Também Alberto dos Reis, in Código do Processo Civil Anotado, Vol. VI, pág. 35, refere:
“O magistrado para julgar se o documento é decisivo, deverá pô-lo em relação com o mérito da causa, deverá proceder ao exame do mérito e indagar qual teria sido o êxito da causa se o documento houvesse sido apresentado.
Feito este exame, ou o magistrado se convence de que se o documento estivesse no processo, a sentença teria sido diversa e, neste caso, deve admitir a revogação; ou se convence de que, não obstante a produção do documento, a sentença seria a mesma, porque assenta sobre outras bases e está apoiada em razões independentes do documento – e neste caso deve repelir a revogação”.
Atentemos na invocação da falsidade dos depoimentos
Conforme se destacou no Acórdão do STJ de 14-07-2016, Proc.nº. 241/10.2TVLSB.L1-A.S1:” A falsidade, como fundamento do recurso, no caso de depoimentos de testemunhas e/ou peritos, tem de já estar verificada no local próprio, o que significa que a montante terá de ter existido um processo cível ou criminal, onde aquela tenha sido demonstrada, o que implica a existência de uma sentença transitada em julgado nesse sentido e que entre os depoimentos e a decisão a rever haja uma relação de causa e efeito, Cândida da Silva Antunes Pires, ibidem, 201/203, Santos Silveira, l.c., 461/462 «(…) A decisão que apreciou o objecto da lide assenta no binómio matéria de facto – matéria de direito. É óbvio, portanto, que se a prova que conduz à fixação dos factos, que hão-de alicerçar o veredictum, é falsa, não se pode respeitar a autoridade do caso julgado, este deixa de ter prestigio, e impõe-se a sua revisão, a fim de se obter a revogação e substituição por outro que se estribe numa prova verdadeira.(…)».”
Na verdade, o recurso de revisão sendo um recurso excepcional, extraordinário tendo em conta o desiderato estruturante do direito que é a segurança jurídica de que deflui o instituto do caso julgado e da estabilidade das decisões judiciais, não pode ter como fundamento situações pouco sólidas, algo superficiais no seu apuramento.
Ademais, nunca poderia bastar aquilo que o recorrente alega que não é mais do que uma apreciação superficial sobre determinados aspectos do depoimento que nem sequer conduzem a uma conclusão lógica de falsidade de factos concretos mas apenas podem influir na maior ou menor credibilidade do testemunho.
Assim, o fundamento que o recorrente invocado tinha de estar escorado na existência sentença transitada em julgado.
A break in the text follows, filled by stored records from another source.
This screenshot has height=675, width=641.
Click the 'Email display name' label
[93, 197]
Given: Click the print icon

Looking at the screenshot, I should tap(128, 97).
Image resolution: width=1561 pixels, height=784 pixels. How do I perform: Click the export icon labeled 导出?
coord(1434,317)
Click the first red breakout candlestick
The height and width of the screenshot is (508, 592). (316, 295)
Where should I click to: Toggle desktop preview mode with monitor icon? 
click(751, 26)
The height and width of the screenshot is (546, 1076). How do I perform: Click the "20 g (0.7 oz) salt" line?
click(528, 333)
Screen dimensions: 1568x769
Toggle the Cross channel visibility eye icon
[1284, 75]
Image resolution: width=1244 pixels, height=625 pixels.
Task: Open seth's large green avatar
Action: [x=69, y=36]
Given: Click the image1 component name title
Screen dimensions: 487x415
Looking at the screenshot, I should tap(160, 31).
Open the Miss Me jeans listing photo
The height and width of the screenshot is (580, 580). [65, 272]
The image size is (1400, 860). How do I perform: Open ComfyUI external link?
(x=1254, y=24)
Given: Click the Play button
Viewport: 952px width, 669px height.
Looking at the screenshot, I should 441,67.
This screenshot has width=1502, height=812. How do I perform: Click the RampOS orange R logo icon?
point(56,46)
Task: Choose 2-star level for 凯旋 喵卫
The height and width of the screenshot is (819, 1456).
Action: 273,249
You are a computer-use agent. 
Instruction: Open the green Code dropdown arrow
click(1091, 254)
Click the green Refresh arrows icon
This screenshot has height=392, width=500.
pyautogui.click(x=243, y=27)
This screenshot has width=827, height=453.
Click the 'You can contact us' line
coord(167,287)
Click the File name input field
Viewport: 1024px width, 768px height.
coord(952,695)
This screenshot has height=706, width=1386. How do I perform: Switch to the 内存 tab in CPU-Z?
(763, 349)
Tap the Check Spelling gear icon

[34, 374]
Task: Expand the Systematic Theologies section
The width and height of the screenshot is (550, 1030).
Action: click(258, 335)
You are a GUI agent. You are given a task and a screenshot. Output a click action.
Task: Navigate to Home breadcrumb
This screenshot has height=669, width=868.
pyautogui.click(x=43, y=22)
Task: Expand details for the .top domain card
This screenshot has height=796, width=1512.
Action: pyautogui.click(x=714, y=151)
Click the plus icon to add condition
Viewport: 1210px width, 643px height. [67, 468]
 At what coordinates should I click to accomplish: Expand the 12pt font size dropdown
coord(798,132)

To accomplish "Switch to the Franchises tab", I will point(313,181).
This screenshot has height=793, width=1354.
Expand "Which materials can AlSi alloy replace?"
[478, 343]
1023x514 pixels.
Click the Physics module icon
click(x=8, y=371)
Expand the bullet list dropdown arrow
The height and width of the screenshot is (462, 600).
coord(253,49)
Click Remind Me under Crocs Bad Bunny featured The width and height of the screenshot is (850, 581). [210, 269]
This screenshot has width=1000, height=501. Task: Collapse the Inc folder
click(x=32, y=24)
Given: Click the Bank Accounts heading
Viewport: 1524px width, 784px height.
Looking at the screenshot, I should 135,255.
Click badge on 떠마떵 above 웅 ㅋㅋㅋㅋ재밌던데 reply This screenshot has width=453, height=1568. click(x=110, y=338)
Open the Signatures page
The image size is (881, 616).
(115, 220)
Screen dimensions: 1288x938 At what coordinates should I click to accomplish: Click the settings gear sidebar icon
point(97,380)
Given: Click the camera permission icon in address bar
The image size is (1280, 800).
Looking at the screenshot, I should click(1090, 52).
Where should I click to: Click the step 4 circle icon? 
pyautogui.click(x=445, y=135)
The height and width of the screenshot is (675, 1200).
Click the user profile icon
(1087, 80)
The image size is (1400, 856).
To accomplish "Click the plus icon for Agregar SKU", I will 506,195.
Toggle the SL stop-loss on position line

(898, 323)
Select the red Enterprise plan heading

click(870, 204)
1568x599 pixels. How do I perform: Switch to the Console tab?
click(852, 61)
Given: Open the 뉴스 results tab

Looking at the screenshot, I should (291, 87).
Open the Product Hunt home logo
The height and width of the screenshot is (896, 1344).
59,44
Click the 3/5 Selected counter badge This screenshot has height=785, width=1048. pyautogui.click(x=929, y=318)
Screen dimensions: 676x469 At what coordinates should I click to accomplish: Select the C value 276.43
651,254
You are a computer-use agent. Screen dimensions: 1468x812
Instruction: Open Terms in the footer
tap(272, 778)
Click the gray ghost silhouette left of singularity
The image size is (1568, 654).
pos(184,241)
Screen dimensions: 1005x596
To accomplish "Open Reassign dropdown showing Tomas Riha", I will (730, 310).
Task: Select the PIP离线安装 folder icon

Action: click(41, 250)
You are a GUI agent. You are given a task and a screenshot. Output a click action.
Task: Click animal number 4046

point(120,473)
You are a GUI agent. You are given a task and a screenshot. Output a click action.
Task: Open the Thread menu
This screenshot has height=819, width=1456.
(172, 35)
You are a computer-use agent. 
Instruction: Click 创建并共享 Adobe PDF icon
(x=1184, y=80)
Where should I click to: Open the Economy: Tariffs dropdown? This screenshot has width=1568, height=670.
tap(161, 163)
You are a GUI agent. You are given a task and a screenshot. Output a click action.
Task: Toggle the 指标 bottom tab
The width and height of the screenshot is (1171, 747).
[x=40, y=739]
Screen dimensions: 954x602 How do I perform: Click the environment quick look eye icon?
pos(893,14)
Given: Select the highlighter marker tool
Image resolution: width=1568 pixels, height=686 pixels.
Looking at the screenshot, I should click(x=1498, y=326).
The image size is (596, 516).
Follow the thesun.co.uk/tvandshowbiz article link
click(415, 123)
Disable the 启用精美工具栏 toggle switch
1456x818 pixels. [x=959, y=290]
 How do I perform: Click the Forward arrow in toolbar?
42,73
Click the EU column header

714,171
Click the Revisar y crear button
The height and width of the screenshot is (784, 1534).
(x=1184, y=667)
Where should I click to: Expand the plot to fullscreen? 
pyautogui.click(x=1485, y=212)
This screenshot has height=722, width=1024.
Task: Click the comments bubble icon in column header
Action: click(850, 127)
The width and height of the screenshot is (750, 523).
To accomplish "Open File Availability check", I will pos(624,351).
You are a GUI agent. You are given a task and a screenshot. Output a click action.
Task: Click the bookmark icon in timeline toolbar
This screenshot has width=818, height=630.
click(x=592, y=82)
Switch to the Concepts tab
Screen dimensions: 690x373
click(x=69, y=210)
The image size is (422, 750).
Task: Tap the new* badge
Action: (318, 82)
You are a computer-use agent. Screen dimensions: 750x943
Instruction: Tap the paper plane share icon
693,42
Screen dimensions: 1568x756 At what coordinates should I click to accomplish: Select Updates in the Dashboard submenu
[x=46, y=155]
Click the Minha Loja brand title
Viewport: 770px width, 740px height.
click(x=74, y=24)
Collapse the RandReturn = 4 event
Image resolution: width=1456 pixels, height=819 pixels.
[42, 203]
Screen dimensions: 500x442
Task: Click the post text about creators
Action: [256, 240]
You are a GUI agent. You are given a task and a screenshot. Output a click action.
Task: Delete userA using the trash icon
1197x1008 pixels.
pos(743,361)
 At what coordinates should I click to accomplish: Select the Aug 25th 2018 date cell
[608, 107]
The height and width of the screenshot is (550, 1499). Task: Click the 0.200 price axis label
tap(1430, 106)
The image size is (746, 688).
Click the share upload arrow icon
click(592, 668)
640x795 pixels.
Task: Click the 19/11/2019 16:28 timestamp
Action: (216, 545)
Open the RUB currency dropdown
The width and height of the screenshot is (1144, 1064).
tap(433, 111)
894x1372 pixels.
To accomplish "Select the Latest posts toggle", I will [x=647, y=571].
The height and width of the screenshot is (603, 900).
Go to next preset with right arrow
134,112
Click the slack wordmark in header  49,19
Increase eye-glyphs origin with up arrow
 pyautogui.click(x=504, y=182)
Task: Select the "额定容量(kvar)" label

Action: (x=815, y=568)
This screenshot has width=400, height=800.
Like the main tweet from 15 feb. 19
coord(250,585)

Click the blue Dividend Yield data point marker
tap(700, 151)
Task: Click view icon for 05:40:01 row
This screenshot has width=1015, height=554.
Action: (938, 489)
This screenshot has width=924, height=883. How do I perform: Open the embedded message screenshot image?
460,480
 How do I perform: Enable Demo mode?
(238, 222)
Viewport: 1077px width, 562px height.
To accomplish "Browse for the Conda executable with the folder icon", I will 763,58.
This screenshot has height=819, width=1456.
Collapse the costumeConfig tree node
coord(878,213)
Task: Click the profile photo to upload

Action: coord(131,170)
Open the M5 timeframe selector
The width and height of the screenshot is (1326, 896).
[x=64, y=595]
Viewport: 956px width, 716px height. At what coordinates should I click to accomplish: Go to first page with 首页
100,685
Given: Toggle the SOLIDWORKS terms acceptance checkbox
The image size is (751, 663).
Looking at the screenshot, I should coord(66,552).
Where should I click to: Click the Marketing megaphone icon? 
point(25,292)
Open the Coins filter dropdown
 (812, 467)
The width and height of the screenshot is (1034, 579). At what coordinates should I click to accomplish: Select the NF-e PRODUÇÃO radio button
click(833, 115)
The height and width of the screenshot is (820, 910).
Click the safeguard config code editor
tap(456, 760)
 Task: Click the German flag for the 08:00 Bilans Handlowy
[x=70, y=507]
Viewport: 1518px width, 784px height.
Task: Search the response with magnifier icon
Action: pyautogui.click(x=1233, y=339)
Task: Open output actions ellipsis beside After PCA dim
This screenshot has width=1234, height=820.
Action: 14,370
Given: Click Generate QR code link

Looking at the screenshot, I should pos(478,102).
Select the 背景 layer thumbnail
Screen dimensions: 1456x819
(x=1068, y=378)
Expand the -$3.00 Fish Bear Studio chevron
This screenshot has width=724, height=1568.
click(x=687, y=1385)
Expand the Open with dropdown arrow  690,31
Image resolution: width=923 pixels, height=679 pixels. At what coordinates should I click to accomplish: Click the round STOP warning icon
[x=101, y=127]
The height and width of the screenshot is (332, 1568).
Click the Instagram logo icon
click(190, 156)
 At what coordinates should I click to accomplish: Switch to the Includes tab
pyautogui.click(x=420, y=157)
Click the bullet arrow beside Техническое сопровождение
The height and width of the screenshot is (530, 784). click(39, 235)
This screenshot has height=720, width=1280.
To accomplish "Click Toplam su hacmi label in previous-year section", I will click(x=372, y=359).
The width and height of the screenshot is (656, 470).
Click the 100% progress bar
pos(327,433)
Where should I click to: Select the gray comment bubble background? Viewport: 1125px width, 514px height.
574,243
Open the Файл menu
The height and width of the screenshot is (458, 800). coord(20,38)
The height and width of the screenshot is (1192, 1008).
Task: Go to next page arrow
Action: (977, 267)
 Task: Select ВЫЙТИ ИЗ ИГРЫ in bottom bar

Diz o recorrente que interpôs uma acção com tal finalidade e pede, nomeadamente, a suspensão do processo até que seja proferida decisão definitiva na dita acção.
Só que tal expediente é incompatível com a natureza e o processamento do recurso extraordinário de revisão.
Na verdade está estruturado de modo a que seja absolutamente inadequada essa suspensão pois, e no que ao caso interessa, o recurso pode ser interposto dentro de cinco anos sobre o trânsito em julgado da decisão, sendo o prazo de interposição de 60 dias contados desde que o recorrente obteve o documento ou teve conhecimento do facto que serve de base à revisão. – artigo 697.º, nº 2 al. c) do CPC.
Assim, e admitindo, por mera hipótese, que o recorrente obtinha procedência da acção que intentou, iniciar-se-á então o prazo para o recurso de revisão.
Claro que depois no recurso de revisão cumpriria avaliar se os depoimentos falsos tinham sido determinantes para a decisão revidenda
Deste modo, no caso em apreço, não estando a falsidade do acto instituída em sentença transitada em julgado, prejudicada está a análise de apuramento se entre os depoimentos indicados e a decisão a rever há uma relação causal.
Pelo exposto, delibera-se julgar totalmente improcedente a apelação, confirmando-se a decisão recorrida.
Custas pelo apelante.

Porto, 13 de Abril de 2021
Atesta-se que o presente acórdão tem voto de concordância do Exmº Desembargador Adjunto José Carvalho, nos termos do disposto no artigo 15º-A do DL 10-A/2020, de 13/3, na redacção introduzida pelo artigo 3º do DL 20/2020, de 1/5.